TEXT BLOCK |
-- begin --
Some Procrustes-type Problems

Procrustes in the Greek mythology fits his guests to his bed. The mathematical problem after his name has a similar flavour. Suppose we have two set of vectors $X$, $Y$, where columns represent the vectors, and we want to find a linear transform $Q$ that takes $X$ to $Y$, $$ QX = Y $$ meaning we assume the column-to-column correspondence. If there is no constraint on what kind of transform we would like to have, then the answer can be $$ Q = YX^{\dagger} $$ where $X^{\dagger} = X^{T}(XX^{T})^{-1}$ assuming $XX^{T}$ invertible. The question is more instereting when we constrain $Q$ to be a rotation with possible reflection (i.e. orthonormal) $$ Q^{T}Q = I $$ which is of practical interests. Now its clear we don't always have $QX=Y$, so it's natural to ask for the solution of $$ \arg\min_{Q^TQ=I} \|QX-Y\|_{F}^2 $$ where $\|\cdot\|_{F}$ denotes the Frobenius norm. In other words, we want the transformed vectors $QX$ to be closest to $Y$ in a least square sense. Below the fold we will describe two ways to solve this problem with closed form solution.
-- end --
TASK SET |
(1) According to the Procrustes text, what kind of transform does the constraint $Q^{T}Q = I$ make $Q$?
(2) Say whether each statement agrees with the Procrustes text, giving yes or no with the words of the text that decide it:
(a) The unconstrained solution assumes that $XX^{T}$ is invertible.
(b) The error in the constrained problem is measured with the spectral norm.
(c) Only one method for solving the constrained problem is announced.
The records have no connection to the Procrustes text.

DATA EXCERPTS |
-- begin --
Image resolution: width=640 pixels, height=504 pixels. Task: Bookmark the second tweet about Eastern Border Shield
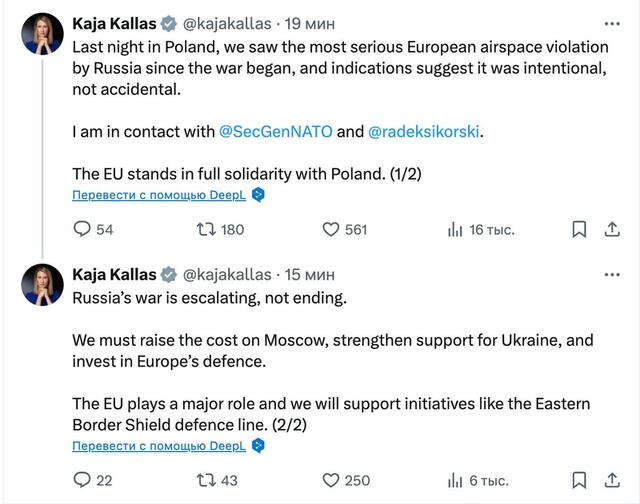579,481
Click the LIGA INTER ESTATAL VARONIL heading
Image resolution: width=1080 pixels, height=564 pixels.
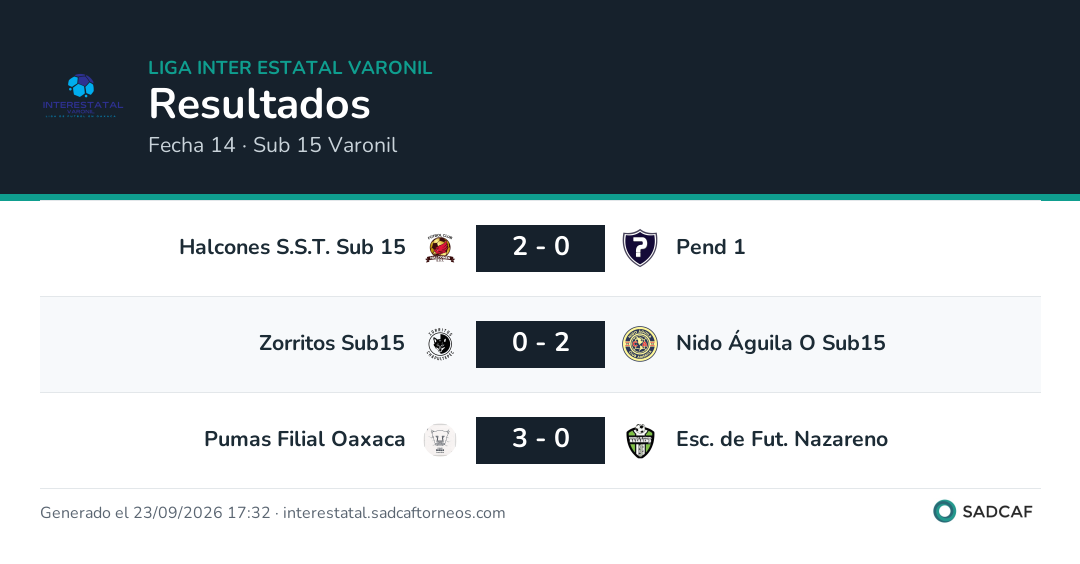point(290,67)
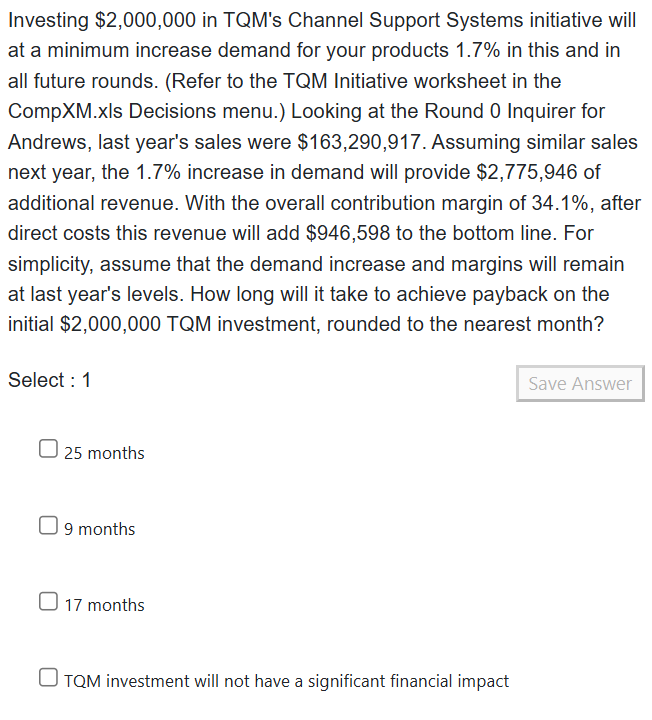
-- end --
IN RESPONSE |
(1) A rotation with possible reflection, that is, an orthonormal transform.

(2)
(a) Yes: "assuming $XX^{T}$ invertible"
(b) No: "where $\|\cdot\|_{F}$ denotes the Frobenius norm"
(c) No: "Below the fold we will describe two ways to solve this problem with closed form solution"